Candra Yuri Nuralam • 14 December 2024 08:59
Jakarta: Wakil Ketua Komisi Pemberantasan Korupsi (KPK) Alexander Marwata merespons pernyataan Dewan Pengawas (Dewas) yang menyebut komisioner kurang bernyali selama bekerja. Dia mempertanyakan sosok yang dituju oleh para pemantau itu.
“Pimpinan yang mana? Pimpinan kan ada lima,” kata Alex melalui keterangan tertulis, Sabtu, 14 Desember 2024.
Alex menilai Dewas KPK salah dalam memberikan komentar. Para pemantau itu menurut dia, harusnya memotret pemberantasan korupsi secara utuh, bukan hanya melihat nyali komisioner.
“Mestinya Dewas tidak hanya mengomentari nyali pimpinan, tapi memotret persoalan penanganan korupsi di KPK secara utuh. Apa benar pimpinan tidak punya nyali atau atau ada hal lain yang menghambat penanganan korupsi di KPK,” ujar Alex.
Alex membantah pemberantasan korupsi pada era komisoner jilid V tidak bernyali. Buktinya, kata dia, tidak ada surat perintah penyidikan (sprindik) yang ditolak oleh para pimpinan.
“Sepertinya, pimpinan tikda pernah menolak setiap sprindik yang diajukan penyidik,” ucap Alex.
Alex juga membantah adanya penghambatan dalam
pemberantasan korupsi di Indonesia. Menurutnya, tiap pegawai sampai pimpinan sudah diwajibkan menjaga konflik kepentingan dari instansi asal mereka saat bergabung dengan KPK.
“Semua pihak yang bekerja di KPK harus bisa menghindari konflik atau benturan kepentingan dengan instansi asal dan pimpinan instansi asal pegawai KPK. Pimpinan harus tegak lurus menjalankan visi misi KPK tanpa ada kepentingan lainnya,” tegas Alex.
Sebelumnya, Dewas KPK memaparkan hasil pemantauannya atas kerja Lembaga Antirasuah selama lima tahun.
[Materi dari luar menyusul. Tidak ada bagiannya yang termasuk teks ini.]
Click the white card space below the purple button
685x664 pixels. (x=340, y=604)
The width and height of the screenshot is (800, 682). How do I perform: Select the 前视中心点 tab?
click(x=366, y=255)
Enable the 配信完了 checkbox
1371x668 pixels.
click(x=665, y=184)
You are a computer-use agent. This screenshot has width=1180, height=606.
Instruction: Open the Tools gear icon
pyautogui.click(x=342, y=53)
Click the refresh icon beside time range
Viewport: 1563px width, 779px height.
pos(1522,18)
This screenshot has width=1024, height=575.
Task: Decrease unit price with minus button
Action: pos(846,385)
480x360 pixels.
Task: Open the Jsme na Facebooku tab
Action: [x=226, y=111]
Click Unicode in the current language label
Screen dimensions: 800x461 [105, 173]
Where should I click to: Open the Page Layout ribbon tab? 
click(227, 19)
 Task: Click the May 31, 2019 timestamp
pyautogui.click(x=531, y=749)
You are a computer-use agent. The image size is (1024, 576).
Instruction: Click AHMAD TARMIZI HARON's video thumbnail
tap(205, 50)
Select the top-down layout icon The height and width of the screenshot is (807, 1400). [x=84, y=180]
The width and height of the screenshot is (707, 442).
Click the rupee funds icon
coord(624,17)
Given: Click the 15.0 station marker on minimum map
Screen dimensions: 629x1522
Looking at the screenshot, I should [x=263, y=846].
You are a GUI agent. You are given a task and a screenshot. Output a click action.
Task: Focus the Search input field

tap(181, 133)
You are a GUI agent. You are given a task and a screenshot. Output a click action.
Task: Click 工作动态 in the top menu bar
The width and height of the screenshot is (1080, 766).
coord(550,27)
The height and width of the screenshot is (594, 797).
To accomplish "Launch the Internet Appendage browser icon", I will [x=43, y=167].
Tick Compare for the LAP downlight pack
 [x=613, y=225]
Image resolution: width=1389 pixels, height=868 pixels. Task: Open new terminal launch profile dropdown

Hasilnya, komisioner jilid v dinilai belum bisa menjadi teladan yang baik untuk percontohan integritas.
“Dalam penilaian Dewas, pimpinan KPK belum dapat memberikan teladan, khususnya mengenai integritas,” kata anggota Dewas KPK Syamsuddin Haris di Gedung ACLC KPK, Jakarta Selatan, Kamis, 12 Desember 2024.
Syamsuddin mengatakan, penilaian itu didasari banyaknya komisioner yang terseret dugaan pelanggaran etik. Yang paling disorot yakni, dua pimpinan yang sudah tidak menjabat yakni Firli Bahuri dan Lili Pintauli Siregar.
“Terbukti, dari tiga pimpinan KPK yang kena etik (Lili, Firli, dan Nurul Ghufron), dan anda semua tahu siapa saja,” ucap Syamsuddin.
Pelanggaran etik yang menjerat komisioner itu dinilai tidak pantas terjadi di KPK. Pimpinan KPK juga disebut tidak memberikan contoh baik atas konsistensi kerja kepada bawahannya.